What you will do —
A – Answer these questions from the text on the Clash of the Titans tour, one per line:
(i) In which months and year did the tour first take place?
(ii) Which band supported the headliners on the North American leg?
(iii) Which album was Anthrax supporting on the 1991 leg?
B – Retype the passage of the Clash of the Titans text from "A second leg" to "debut album Facelift.".

Clash of the Titans was a concert tour co-headlined by American thrash metal bands Megadeth and Slayer, which took place in September and October 1990 and again from May to July 1991. Launched in support of their respective albums Rust in Peace and Seasons in the Abyss, the tour had two legs, first in Europe (supported by Testament and Suicidal Tendencies) and second in the United States (tri-headlined by Megadeth, Slayer and Anthrax and supported by Alice in Chains). Clash of the Titans is considered one of the most successful tours in heavy metal history, and bridged the gap between the popularity of thrash metal and rise of the alternative rock and grunge scene.

History
The tour began in the fall of 1990 with a three-week European leg featuring Megadeth, Slayer, Testament and Suicidal Tendencies, promoting their then-current albums Rust in Peace, Seasons in the Abyss, Souls of Black and Lights...Camera...Revolution! respectively.

A second leg in 1991 in the United States and Canada had a slightly different lineup: Megadeth, Slayer and Anthrax headlined, and Alice in Chains supported; while Megadeth and Slayer were still promoting their respective albums Rust in Peace and Seasons in the Abyss, Anthrax was supporting their fifth studio album Persistence of Time and Alice in Chains was touring behind their debut album Facelift.

Record extracts —
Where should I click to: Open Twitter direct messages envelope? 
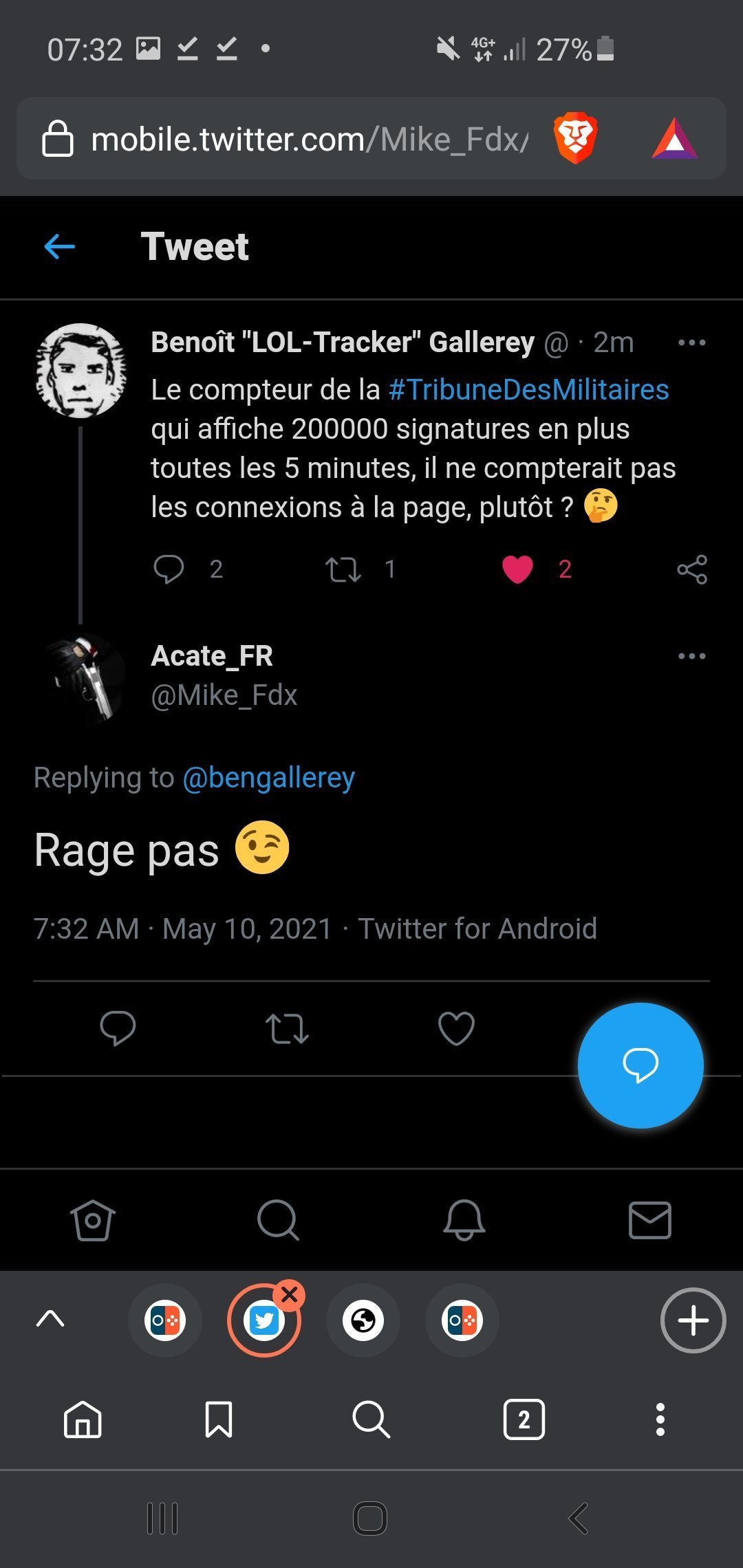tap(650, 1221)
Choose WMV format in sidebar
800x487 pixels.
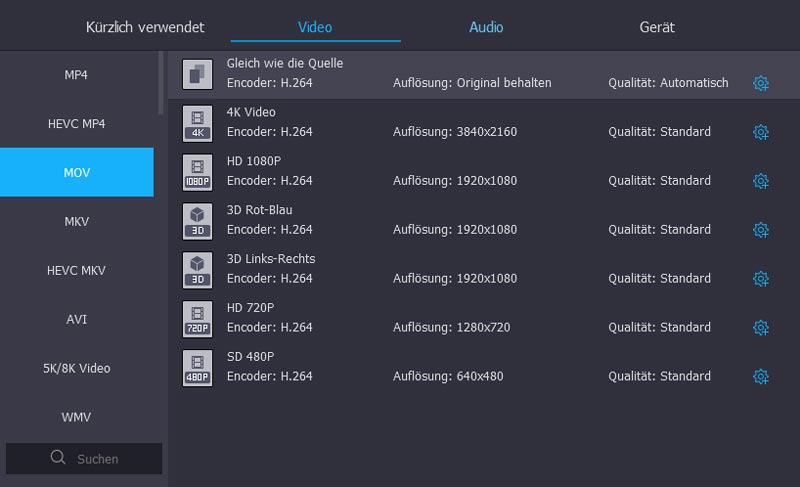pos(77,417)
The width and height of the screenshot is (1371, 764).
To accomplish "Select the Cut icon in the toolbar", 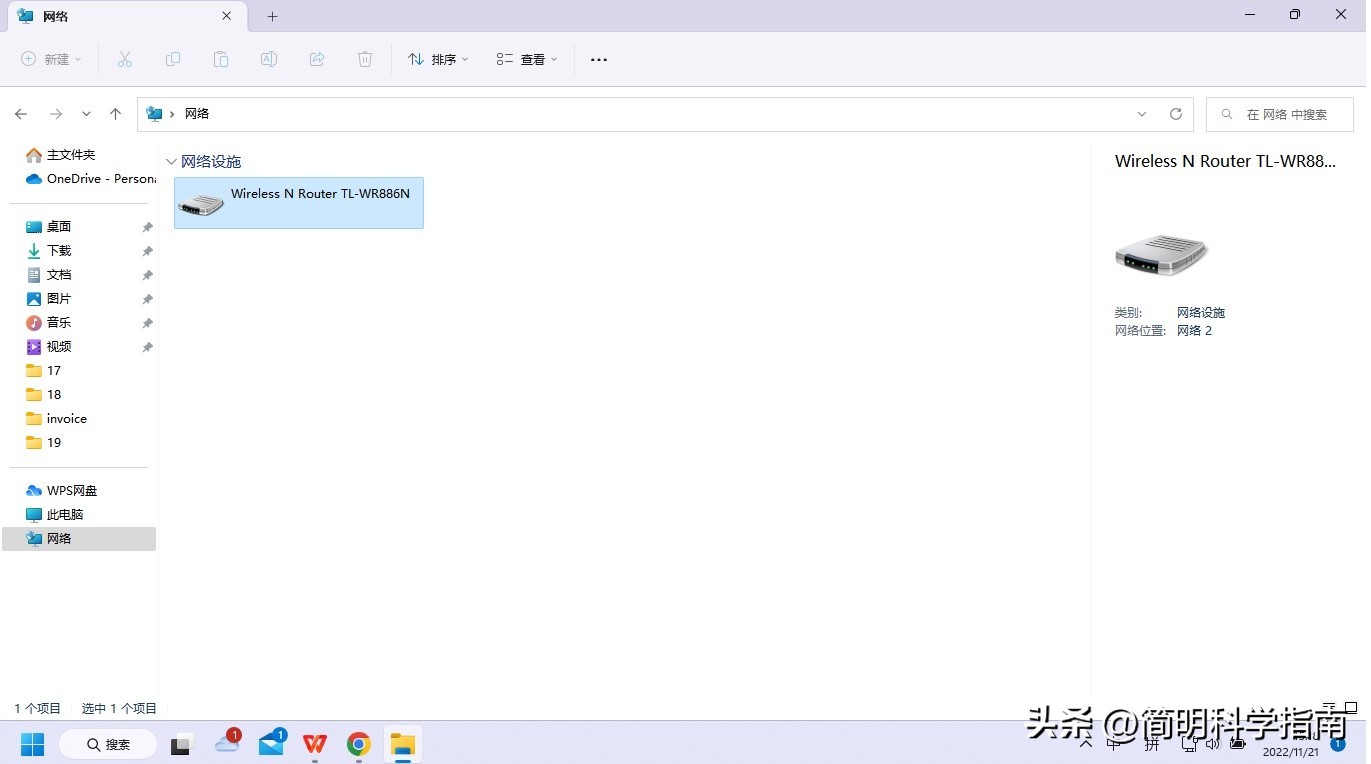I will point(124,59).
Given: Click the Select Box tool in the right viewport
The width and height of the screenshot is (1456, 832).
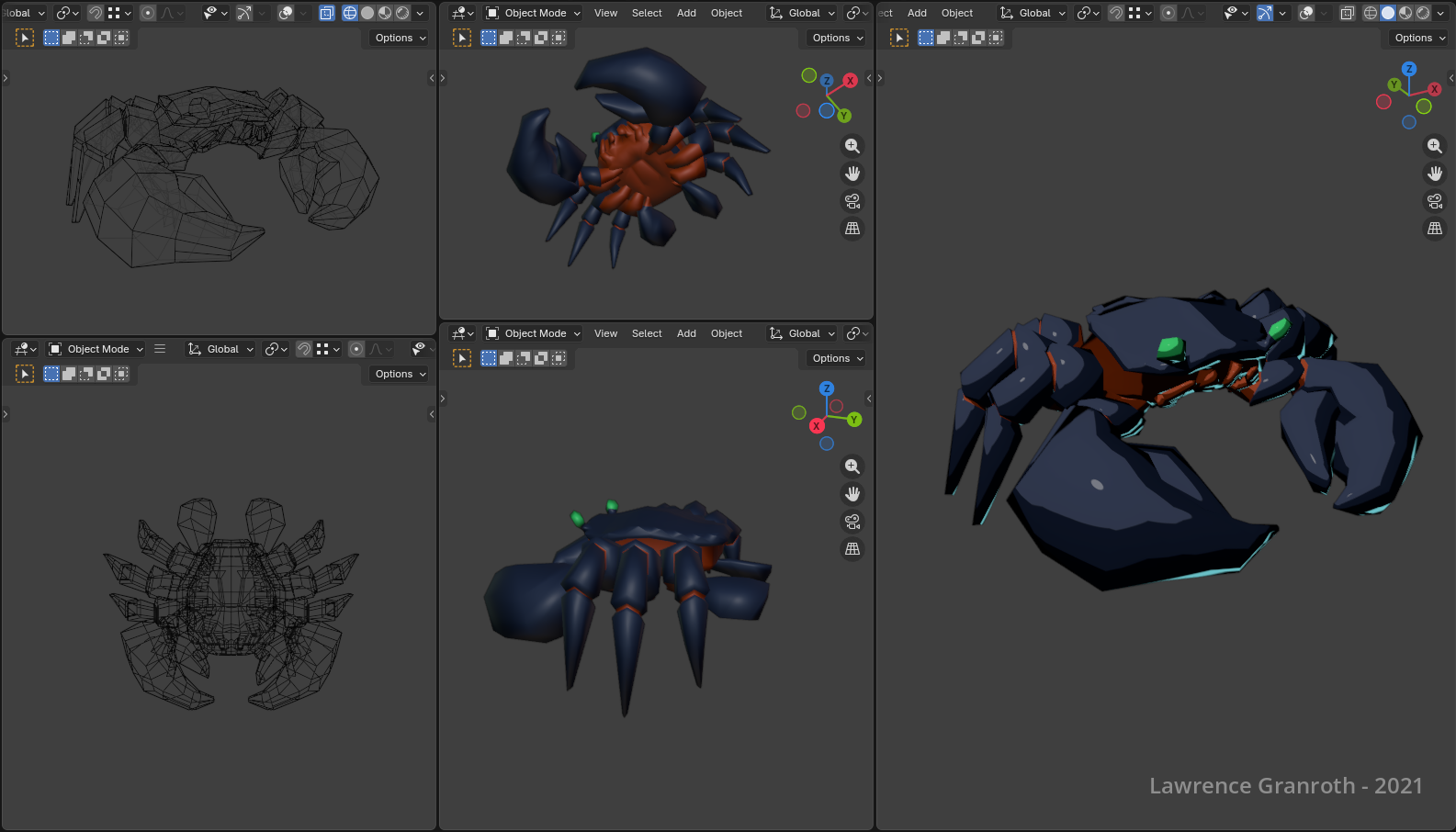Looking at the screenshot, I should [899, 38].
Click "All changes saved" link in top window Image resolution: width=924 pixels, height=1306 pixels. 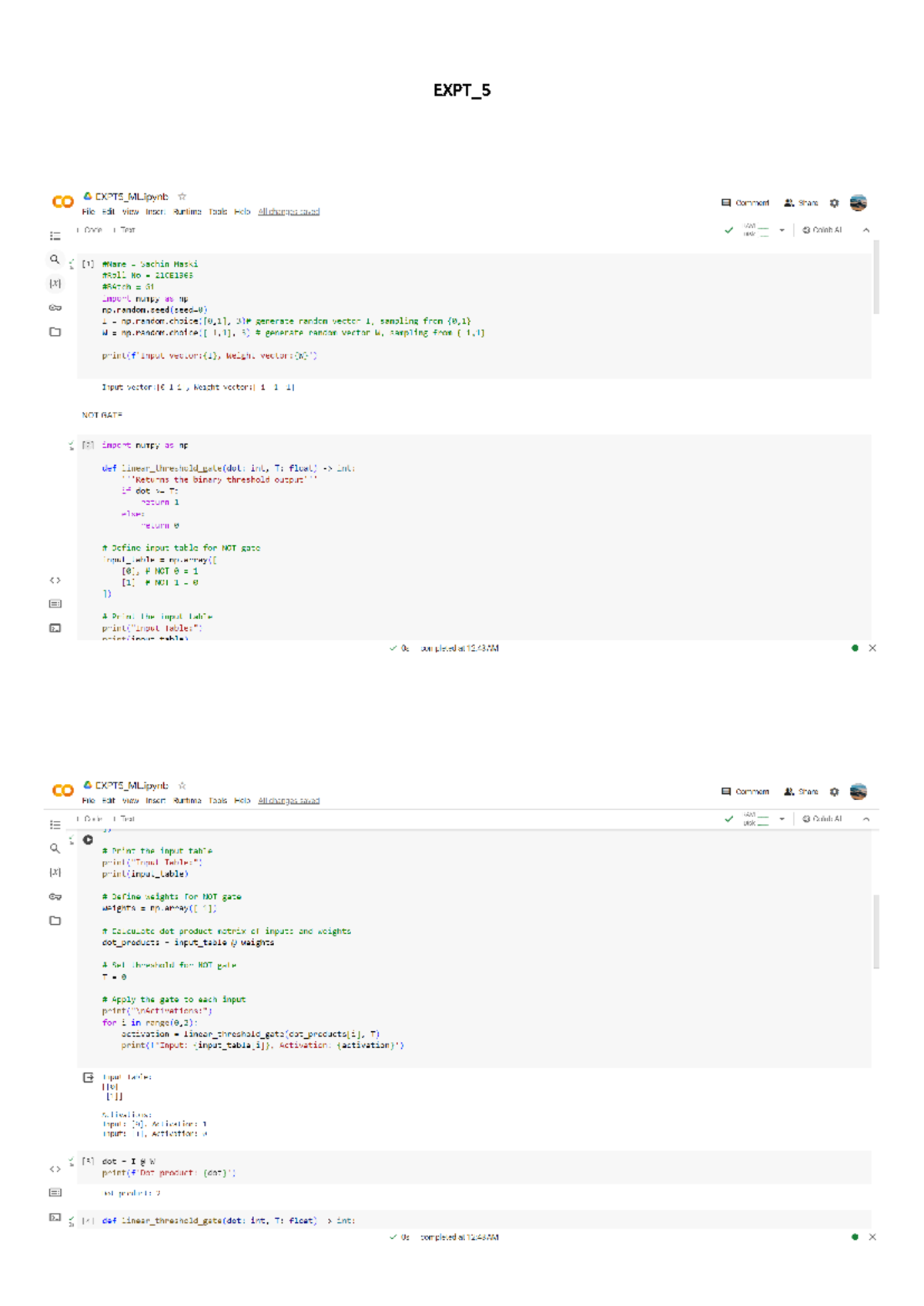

Completed exercise —
A –
(i) September and October 1990
(ii) Alice in Chains
(iii) Persistence of Time

B –
A second leg in 1991 in the United States and Canada had a slightly different lineup: Megadeth, Slayer and Anthrax headlined, and Alice in Chains supported; while Megadeth and Slayer were still promoting their respective albums Rust in Peace and Seasons in the Abyss, Anthrax was supporting their fifth studio album Persistence of Time and Alice in Chains was touring behind their debut album Facelift.